California, where the California Public Utilities Commission (CPUC) is evaluating the merger, holding public participation hearings in Fresno, Los Angeles, and San Diego, and the Public Advocates Office has recommended a denial of the merger. This week, an administrative law judge issued a ruling compelling T-Mobile-Sprint to respond to the Public Advocates Office’s substantive data requests and delaying the briefing schedule by one month accordingly. Meanwhile, at the CPUC hearings, CWA members and allies explained that the merger would mean lost jobs and reduced wages for California workers, while increasing prices for California consumers, especially low-income consumers. As a Los Angeles Times op-ed by Jessica Gonzalez of Free Press summarized, the merger would be harmful to California working families and regulators “should reject this merger outright.”
Connecticut, where Attorney General William Tong told Bloomberg that the T-Mobile deal risks reducing choice for consumers, noting that states should “preserve as much choice as possible” and that states “have an obligation” to investigate the merger "because of the obvious potential risks to residents of our states.”
Maryland, where state Attorney General Brian Frosh told Bloomberg that merging T-Mobile and Sprint would, as Bloomberg paraphrased, “further concentrate an already consolidated industry by leaving just three national carriers.” As Attorney General Frosh stated, “That’s dangerous for competition.

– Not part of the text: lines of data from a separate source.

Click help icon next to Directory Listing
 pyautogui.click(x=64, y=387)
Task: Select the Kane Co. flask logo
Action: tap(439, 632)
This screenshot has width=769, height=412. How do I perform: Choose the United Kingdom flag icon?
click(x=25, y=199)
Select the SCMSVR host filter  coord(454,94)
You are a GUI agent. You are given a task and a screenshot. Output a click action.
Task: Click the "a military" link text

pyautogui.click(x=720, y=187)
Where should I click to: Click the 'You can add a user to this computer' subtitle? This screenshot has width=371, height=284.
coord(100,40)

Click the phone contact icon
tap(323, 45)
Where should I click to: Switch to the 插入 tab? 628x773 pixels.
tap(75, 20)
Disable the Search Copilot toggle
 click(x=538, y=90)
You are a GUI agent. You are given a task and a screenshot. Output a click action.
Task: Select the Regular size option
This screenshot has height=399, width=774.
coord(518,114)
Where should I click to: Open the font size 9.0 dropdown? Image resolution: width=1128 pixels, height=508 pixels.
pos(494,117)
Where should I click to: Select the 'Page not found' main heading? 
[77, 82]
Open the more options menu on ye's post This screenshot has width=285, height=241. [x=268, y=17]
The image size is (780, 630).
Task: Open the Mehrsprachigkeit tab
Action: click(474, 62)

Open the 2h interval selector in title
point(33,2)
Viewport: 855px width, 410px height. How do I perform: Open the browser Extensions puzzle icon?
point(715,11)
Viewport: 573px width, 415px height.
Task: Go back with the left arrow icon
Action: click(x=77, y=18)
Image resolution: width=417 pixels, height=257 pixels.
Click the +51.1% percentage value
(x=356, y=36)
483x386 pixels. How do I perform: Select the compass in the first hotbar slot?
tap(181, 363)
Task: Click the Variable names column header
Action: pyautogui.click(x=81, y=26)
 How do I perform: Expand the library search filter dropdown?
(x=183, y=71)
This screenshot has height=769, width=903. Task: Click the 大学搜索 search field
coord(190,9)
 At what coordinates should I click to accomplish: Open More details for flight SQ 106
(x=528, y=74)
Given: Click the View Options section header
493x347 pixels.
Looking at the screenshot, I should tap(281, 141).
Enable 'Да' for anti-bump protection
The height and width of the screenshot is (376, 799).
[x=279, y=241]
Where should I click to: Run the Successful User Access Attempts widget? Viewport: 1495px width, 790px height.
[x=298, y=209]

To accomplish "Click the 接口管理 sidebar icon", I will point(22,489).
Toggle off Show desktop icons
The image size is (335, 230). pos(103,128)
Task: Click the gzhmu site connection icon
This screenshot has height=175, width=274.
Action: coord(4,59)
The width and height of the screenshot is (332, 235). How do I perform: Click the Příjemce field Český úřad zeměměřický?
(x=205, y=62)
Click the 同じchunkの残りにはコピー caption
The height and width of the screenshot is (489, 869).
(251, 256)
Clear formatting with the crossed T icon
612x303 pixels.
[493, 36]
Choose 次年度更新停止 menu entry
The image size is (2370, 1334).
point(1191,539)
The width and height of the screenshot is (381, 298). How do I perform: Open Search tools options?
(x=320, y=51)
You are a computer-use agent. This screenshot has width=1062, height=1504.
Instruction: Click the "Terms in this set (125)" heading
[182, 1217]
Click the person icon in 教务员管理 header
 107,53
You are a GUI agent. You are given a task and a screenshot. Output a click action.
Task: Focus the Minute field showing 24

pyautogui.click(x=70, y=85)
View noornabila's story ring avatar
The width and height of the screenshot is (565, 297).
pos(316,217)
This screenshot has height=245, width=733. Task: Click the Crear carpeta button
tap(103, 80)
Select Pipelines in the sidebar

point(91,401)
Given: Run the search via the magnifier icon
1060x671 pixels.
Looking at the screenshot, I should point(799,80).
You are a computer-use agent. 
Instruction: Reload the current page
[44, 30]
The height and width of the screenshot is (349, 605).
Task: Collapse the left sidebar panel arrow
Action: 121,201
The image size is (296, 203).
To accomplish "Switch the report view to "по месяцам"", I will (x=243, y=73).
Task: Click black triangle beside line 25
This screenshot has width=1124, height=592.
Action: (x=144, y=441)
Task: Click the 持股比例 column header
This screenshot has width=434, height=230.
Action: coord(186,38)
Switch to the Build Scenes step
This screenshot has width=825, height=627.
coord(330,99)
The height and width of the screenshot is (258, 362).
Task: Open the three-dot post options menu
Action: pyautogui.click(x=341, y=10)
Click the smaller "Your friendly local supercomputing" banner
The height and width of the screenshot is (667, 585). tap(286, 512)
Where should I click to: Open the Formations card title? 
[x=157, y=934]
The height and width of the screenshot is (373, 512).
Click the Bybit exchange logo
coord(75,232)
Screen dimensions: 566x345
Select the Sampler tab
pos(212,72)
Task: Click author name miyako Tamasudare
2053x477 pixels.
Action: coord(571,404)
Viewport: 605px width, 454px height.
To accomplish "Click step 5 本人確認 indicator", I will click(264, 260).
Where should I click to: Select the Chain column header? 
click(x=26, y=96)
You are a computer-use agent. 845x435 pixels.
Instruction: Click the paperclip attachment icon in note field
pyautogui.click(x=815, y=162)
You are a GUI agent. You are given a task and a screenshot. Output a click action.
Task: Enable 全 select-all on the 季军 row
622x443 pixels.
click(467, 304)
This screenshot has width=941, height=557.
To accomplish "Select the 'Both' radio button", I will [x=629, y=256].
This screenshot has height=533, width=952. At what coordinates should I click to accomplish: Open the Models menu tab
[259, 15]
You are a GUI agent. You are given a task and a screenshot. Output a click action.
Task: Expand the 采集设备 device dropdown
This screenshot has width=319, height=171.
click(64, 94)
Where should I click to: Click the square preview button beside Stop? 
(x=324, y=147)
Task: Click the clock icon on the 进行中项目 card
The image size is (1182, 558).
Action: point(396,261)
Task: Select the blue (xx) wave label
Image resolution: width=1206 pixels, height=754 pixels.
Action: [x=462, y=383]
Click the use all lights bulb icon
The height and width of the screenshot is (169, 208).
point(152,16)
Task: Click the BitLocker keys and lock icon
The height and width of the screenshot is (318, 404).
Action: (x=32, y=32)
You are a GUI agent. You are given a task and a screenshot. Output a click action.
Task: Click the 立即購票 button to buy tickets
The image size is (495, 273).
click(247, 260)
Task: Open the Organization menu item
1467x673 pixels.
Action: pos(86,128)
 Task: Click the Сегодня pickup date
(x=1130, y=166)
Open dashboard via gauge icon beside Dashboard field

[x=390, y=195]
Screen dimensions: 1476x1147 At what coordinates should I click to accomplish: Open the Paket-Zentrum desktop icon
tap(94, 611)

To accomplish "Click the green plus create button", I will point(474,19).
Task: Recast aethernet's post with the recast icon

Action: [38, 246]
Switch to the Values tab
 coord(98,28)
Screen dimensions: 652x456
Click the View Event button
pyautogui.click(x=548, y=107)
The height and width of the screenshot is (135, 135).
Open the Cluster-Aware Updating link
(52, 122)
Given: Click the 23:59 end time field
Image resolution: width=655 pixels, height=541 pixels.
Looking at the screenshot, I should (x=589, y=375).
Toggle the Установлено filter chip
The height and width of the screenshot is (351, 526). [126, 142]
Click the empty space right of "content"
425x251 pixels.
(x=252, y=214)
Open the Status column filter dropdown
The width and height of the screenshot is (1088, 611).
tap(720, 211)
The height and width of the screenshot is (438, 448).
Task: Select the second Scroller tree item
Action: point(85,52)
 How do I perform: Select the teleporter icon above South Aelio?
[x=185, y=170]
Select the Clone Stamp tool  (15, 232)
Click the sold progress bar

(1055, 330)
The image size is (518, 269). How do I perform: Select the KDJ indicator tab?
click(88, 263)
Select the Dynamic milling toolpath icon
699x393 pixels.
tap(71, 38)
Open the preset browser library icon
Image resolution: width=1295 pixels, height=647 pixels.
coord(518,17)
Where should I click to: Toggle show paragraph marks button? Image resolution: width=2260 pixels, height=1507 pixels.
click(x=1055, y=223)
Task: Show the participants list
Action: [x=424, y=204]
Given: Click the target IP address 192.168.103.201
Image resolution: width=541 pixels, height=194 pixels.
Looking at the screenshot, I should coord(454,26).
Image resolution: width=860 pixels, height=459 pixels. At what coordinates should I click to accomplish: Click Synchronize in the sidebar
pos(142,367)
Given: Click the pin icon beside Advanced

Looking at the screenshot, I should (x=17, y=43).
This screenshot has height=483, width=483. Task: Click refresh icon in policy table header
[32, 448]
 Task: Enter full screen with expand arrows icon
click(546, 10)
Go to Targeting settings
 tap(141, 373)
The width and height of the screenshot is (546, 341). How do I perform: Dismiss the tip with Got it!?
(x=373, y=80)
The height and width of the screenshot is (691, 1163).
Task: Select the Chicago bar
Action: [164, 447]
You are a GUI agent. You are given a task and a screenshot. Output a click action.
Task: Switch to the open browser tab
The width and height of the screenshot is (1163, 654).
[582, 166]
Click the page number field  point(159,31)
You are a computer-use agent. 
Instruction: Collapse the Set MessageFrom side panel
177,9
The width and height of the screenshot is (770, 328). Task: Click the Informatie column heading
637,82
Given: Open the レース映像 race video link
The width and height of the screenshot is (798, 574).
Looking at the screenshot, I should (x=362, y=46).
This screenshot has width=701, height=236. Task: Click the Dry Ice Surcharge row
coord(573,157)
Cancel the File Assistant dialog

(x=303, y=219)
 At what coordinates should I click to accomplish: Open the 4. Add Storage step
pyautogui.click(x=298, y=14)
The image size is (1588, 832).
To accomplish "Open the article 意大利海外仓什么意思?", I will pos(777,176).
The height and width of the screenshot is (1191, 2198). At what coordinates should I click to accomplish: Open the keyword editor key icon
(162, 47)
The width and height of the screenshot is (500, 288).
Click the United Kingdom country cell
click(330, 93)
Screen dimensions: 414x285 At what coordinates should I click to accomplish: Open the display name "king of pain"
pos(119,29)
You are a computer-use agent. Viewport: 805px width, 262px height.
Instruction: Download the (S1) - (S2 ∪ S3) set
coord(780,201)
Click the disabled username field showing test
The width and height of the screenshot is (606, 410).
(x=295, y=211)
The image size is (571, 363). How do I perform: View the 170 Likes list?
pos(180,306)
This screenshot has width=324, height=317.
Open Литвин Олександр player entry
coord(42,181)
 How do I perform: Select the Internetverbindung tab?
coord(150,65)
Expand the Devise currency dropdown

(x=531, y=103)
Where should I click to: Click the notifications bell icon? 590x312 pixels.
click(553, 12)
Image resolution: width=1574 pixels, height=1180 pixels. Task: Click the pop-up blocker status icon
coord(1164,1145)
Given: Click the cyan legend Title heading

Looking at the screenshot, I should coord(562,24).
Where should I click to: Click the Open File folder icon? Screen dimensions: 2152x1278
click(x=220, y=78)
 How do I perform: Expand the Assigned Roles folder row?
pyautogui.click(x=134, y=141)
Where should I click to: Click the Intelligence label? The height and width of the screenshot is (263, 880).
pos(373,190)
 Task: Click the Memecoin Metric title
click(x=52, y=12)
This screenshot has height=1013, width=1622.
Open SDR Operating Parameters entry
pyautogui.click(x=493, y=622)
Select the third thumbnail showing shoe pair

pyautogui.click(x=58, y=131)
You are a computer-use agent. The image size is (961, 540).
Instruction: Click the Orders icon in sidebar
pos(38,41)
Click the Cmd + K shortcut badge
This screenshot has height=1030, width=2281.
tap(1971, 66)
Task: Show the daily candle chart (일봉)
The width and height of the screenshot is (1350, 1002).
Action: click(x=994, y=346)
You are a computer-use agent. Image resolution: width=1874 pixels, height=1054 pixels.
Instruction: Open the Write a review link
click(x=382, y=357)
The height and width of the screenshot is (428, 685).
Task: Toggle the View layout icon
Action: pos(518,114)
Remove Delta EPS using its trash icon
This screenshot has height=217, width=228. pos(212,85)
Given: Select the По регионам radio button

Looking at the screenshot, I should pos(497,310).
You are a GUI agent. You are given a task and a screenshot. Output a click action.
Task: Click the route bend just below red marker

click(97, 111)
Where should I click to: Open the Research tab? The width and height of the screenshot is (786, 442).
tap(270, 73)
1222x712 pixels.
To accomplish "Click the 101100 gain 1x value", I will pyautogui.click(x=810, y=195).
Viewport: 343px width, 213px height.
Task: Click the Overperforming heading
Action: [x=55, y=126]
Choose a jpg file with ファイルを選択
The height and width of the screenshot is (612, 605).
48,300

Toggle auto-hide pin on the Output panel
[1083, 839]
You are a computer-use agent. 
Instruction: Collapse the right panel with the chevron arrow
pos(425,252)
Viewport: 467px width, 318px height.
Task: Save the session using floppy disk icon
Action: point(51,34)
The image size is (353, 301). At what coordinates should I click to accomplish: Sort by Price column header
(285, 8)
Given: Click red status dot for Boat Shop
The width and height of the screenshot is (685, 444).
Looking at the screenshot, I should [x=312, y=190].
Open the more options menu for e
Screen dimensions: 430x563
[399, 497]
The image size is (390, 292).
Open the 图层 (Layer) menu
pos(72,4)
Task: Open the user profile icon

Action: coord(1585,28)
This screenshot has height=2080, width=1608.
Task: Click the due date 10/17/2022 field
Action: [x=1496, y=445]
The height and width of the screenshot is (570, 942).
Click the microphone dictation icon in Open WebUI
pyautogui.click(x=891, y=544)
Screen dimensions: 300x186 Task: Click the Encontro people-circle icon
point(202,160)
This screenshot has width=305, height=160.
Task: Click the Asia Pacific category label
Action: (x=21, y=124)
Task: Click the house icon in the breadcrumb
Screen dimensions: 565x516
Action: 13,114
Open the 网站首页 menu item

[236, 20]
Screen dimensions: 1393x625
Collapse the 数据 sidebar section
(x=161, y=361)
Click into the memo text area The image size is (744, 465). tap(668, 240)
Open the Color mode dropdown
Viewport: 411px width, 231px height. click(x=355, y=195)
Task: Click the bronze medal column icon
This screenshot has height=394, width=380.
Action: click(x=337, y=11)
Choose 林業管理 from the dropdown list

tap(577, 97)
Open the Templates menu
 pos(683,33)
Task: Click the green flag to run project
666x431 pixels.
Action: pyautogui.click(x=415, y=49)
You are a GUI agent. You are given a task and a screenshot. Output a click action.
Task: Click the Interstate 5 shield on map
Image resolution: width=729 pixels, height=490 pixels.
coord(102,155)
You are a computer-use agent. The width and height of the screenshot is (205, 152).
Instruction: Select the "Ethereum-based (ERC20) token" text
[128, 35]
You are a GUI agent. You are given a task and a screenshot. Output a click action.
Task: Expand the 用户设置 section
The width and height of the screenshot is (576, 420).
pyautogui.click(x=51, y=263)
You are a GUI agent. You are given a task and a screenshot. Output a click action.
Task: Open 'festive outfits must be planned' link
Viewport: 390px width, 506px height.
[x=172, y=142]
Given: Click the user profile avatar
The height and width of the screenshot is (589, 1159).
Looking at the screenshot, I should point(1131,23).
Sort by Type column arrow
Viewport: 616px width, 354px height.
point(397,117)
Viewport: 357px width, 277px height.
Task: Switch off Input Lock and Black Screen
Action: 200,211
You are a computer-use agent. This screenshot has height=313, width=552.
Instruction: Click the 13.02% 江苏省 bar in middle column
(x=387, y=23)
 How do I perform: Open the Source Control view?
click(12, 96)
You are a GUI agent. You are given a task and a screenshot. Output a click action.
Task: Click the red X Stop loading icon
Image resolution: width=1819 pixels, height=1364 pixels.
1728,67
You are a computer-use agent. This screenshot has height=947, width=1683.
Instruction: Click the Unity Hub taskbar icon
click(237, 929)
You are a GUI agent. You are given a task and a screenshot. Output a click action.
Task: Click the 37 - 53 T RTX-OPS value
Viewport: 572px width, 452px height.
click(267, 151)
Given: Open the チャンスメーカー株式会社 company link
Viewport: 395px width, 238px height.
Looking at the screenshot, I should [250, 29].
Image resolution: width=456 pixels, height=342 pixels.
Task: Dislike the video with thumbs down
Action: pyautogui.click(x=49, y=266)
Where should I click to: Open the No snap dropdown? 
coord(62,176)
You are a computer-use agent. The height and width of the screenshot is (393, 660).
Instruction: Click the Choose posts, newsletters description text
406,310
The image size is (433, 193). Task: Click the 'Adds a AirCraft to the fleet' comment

That’s dangerous for consumers.”
Minnesota, where 16 state organizations released a February 2019 letter stating that the T-Mobile-Sprint merger will harm Minnesota consumers and workers and urging regulators and elected officials to “block the merger as currently structured.”
New York, where although the New York Public Service Commission (PSC) approved the merger in February, CWA’s job loss concerns were taken into account by the PSC's requirement that the company's direct employment level be preserved at the same level for at least three years after the merger - a recognition that the impact of the merger on jobs is directly relevant to the public interest standard.
Pennsylvania, where 33 state lawmakers and 12 civic and community organizations released a joint letter to federal regulators, expressing concerns that the proposed merger “will reduce consumer choice, competition, jobs, workers’ wages, and raise prices for consumers…This is not in the public interest.”
Tennessee, where 24 state legislators sent a letter to the Federal Communications Commission and the Department of Justice expressing their concerns about the merger and stating that they, “cannot support a merger that would result in higher prices and fewer choices for wireless consumers, job loss for wireless workers, and increased risk to our nation’s security.”